The public always has had an infatuation with Daly, considering him an Everyman and often viewing him as more charming than he really was (that’s the view, anyway, from one who has been around him at occasionally for 15 years). Now, though, the feeling seems to be earnest, both to and from the former star who has lost his Tour card. Fans see someone trying to climb from an abyss he dug for himself.
During the midweek interview, he didn’t argue the point from some observers that he was a better golfer when he was drinking.
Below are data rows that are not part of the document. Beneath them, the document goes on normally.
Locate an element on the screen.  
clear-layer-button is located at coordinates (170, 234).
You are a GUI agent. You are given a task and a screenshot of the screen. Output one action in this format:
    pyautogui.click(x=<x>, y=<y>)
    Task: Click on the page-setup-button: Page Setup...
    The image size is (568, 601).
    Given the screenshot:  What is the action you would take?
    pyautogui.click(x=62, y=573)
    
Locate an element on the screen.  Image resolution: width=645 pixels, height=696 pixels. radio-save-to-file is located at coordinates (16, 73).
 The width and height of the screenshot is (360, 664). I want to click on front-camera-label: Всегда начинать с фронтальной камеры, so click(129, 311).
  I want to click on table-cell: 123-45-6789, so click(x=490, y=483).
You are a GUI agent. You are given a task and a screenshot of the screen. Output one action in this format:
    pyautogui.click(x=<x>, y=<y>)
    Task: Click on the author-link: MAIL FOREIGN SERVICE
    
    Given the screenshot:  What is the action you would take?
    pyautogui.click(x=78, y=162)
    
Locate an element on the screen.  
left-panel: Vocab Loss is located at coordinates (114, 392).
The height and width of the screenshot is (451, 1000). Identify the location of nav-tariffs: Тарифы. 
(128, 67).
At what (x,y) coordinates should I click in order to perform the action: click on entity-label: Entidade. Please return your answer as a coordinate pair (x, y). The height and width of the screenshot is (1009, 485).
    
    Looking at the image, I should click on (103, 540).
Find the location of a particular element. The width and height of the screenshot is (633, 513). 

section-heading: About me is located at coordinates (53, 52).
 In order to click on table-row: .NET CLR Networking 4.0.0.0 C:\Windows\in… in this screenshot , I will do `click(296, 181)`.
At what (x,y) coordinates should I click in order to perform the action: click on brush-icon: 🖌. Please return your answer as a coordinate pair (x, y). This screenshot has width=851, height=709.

But he said that his friend, former Dallas Cowboys linebacker Thomas “Hollywood” Henderson, told him, “You’ll never know how good you are until you try to do it the right way.”
Meanwhile, Daly still has the old grip-it-and-rip-it philosophy — at least when it comes to sharing his thoughts.
On famed swing instructor Butch Harmon: “Butch fired me three years ago. He didn’t like me at all.”
On instructors in general: “Golf coaches are like AA meetings — if you don’t like one, go to another one.”
On Long Island’s most famous municipal course: “Bethpage is awesome.” He told of playing with Nick Faldo during the 2002 U.S. Open, when Faldo realized he couldn’t reach the 10th fairway from the tee. Faldo’s caddie, Fanny Sunneson, told him to aim for the narrow walkway that led through the rough, and the player did hit it there.
Daly, a former PGA champion, on Dustin Johnson being penalized on the final hole of the 2010 PGA because he grounded his club in what proved to be a bunker: “You’ve got 900 rakes out there and 1,400 bunkers. There were Doritos chips and beer cans and cigarettes in there. He got a raw deal. If you don’t have a rake by a bunker, it’s not a bunker. It was a disgrace, what happened to him.”
On the psychological aspect of winning in pro golf: “If you can putt, on any tour, that’s where the psychological part comes in.”
The crowd applauded when he told of his seven career holes-in-one and seven double eagles. It clapped some more when he spoke of having received custody of his seven-year-old son, whom he is home schooling.
People went home happy, having heard a once larger-than-life star admit to having been brought down to earth. “We all have problems,” he said. “I don’t like having them, but I don’t mind talking about them.”